→ **Assignment**: Please restate exactly what appears in the records below from the first line to the line where "Click the 魔法历" is, that line included.

[[ Material for this task open ]]

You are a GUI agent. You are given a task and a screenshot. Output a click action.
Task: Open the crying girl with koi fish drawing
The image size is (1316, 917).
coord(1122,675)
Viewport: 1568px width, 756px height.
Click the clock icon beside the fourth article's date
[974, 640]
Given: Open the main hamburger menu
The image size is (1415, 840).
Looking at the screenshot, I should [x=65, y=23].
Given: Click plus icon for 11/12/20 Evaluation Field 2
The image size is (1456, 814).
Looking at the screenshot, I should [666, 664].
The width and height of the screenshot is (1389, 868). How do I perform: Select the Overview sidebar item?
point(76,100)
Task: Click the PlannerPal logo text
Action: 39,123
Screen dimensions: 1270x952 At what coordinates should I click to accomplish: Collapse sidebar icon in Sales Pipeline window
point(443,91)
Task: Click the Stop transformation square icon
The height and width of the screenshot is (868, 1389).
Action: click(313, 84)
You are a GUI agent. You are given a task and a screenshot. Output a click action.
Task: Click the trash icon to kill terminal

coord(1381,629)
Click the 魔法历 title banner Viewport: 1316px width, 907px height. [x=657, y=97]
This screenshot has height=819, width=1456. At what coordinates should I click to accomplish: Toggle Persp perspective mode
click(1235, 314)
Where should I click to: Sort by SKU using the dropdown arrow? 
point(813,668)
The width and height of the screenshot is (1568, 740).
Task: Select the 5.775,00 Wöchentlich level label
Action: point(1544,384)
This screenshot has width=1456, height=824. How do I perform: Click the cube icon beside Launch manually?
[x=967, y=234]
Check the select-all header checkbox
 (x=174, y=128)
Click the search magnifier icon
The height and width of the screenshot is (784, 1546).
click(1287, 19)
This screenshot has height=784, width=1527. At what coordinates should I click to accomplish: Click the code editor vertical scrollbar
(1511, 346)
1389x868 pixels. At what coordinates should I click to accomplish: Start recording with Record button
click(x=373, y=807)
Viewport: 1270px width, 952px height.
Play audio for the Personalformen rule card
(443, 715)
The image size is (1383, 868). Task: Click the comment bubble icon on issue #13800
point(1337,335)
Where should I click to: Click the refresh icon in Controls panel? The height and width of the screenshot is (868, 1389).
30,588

[[ Material for this task closed ]]

→ **Worked solution**:
You are a GUI agent. You are given a task and a screenshot. Output a click action.
Task: Open the crying girl with koi fish drawing
The image size is (1316, 917).
coord(1122,675)
Viewport: 1568px width, 756px height.
Click the clock icon beside the fourth article's date
[974, 640]
Given: Open the main hamburger menu
The image size is (1415, 840).
Looking at the screenshot, I should [x=65, y=23].
Given: Click plus icon for 11/12/20 Evaluation Field 2
The image size is (1456, 814).
Looking at the screenshot, I should [666, 664].
The width and height of the screenshot is (1389, 868). How do I perform: Select the Overview sidebar item?
point(76,100)
Task: Click the PlannerPal logo text
Action: 39,123
Screen dimensions: 1270x952 At what coordinates should I click to accomplish: Collapse sidebar icon in Sales Pipeline window
point(443,91)
Task: Click the Stop transformation square icon
The height and width of the screenshot is (868, 1389).
Action: click(313, 84)
You are a GUI agent. You are given a task and a screenshot. Output a click action.
Task: Click the trash icon to kill terminal

coord(1381,629)
Click the 魔法历 title banner Viewport: 1316px width, 907px height. [x=657, y=97]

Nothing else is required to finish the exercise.